Figure 4-14: Sensitivity to the interconnect bandwidth for four clusters (AR-Priority RMB steering)

file, a single incoming tag per issue window, and a single remote bypass attached to the input multiplexers of the functional units. Moreover, the interconnect can be implemented with low hardware cost and complexity. Several proposals and a more in-depth study of the interconnect network will be conducted in Chapter 6.
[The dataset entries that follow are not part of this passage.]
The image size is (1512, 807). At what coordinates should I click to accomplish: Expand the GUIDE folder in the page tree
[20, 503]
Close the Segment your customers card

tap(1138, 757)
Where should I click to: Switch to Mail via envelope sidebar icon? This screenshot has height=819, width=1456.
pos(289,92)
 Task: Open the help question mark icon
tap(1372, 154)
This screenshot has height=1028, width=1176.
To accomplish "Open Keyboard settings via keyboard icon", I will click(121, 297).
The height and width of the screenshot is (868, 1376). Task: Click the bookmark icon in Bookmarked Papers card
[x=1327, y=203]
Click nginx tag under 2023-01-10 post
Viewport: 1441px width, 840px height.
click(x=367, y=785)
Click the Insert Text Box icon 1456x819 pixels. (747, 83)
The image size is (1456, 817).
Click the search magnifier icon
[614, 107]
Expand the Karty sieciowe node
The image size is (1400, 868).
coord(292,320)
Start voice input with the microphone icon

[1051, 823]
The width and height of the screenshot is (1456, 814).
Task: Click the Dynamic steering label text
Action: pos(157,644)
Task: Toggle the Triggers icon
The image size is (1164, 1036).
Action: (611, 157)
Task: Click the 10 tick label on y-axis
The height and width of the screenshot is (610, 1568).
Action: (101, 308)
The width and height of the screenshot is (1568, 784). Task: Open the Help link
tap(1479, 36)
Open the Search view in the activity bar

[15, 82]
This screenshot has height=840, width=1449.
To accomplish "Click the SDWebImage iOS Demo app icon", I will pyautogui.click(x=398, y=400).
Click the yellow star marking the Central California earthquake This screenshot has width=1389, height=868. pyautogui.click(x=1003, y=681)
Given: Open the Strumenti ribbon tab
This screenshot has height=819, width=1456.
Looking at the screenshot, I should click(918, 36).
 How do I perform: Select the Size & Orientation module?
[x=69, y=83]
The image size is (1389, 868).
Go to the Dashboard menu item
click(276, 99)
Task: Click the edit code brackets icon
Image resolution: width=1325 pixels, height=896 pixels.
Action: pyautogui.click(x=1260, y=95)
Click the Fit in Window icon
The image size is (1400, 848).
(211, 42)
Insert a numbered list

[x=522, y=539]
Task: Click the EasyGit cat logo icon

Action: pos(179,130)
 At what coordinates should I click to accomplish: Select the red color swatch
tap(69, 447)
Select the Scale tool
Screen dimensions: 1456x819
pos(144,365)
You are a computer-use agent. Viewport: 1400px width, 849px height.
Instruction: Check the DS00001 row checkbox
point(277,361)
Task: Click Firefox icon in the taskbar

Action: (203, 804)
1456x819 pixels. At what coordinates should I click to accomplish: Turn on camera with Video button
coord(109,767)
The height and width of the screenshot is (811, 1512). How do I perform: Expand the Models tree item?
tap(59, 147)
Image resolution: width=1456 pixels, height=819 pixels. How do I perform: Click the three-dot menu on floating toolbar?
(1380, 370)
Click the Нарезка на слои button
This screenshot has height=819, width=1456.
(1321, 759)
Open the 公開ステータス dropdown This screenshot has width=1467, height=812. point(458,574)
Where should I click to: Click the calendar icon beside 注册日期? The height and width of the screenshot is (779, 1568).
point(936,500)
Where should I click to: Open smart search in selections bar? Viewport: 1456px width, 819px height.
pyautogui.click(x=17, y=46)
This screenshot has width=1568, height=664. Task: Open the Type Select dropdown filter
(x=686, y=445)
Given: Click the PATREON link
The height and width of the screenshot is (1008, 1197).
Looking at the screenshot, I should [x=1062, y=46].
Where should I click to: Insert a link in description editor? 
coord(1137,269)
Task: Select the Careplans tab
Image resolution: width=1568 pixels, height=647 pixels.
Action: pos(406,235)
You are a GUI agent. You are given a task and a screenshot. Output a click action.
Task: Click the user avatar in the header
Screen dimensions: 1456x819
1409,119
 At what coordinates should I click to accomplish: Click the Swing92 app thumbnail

#### 4.3.5 Overall Evaluation of the RMB Steering Schemes

In section 4.2, performance results were reported individually for each RMB steering scheme Here, all of them are gathered in a single graph to allow a direct comparison, and the scope of the experimental assumptions is extended, for the sake of a higher generality. Two eight-way issue superscalar architectures are studied, with two and four clusters respectively (see parameters in table 2-1). In addition, the experiments shown below use both the SpecInt95 and the Mediabench benchmark suites (see details in section 2.3).

Figure 4-15 compares the harmonic mean IPCs for the six steering schemes. Figure 4-16 compares the average number of communications per instruction, and figure 4-17 compares the average NREADY workload imbalance metric. In all cases, the best performing heuristics is the AR-Priority RMB scheme. The results with two clusters show similar trends as those with four clusters, although the differences among the various steering schemes are smaller, because of the lower communications and workload imbalance overheads (figures 4-16 and 4-17).

The results with the Mediabench benchmark suite show similar trends as those studied with the SpecInt95, but the differences among the various steering schemes are more prominent (the AR-Priority RMB scheme for four clusters outperforms the Simple RMB scheme by 32%, while it was only 16% with the SpecInt95). The Mediabench programs have more ILP than the SpecInt95, which make them more prone to suffer high workload imbalances. Therefore, improving the workload balancing ability of the steering also has a greater positive impact on performance.



# 4.4 Conclusions

We have proposed four new instruction-based mechanisms that dynamically partition a sequential program into the different clusters of a clustered microarchitecture. Instruction-based schemes perform finer-grain cluster assignments than slice-based ones, on a per-instruction basis, so they are more flexible and more effective than slice-based schemes. The proposed RMB schemes follow a primary and secondary criteria that specifically address the goals of minimizing communications and maximizing workload balance respectively.

We have proposed a new workload balance metric (NREADY) that matches the intuitive concept of workload balance and, unlike previous proposals, it is suitable for any number of clusters. Likewise, we propose a new imbalance counter mechanism, suitable for any number of clusters (DCOUNT), which is used to guide efficiently the steering decisions of the proposed RMB schemes.

Our experiments show that the proposed AR-Priority RMB steering scheme is more effective than all the existing slice-based schemes, either static or dynamic, and it significantly outperforms the best dynamic schemes previously proposed in the literature, because it achieves the best trade-off between communications and workload balance.

Finally, we found that a clustered architecture is quite sensitive to the inter-cluster communication latency, which emphasizes the importance of reducing communications with appropriate steering decisions. However, we found that, with our RMB steering schemes, it is hardly sensitive to the cluster interconnect bandwidth, because it has a low bandwidth demand. Therefore, inter-cluster communications can be implemented with very low complexity impact on the register files, the issue windows, the bypasses, and the cluster interconnect networks, which results in short cycle times and low power consumption.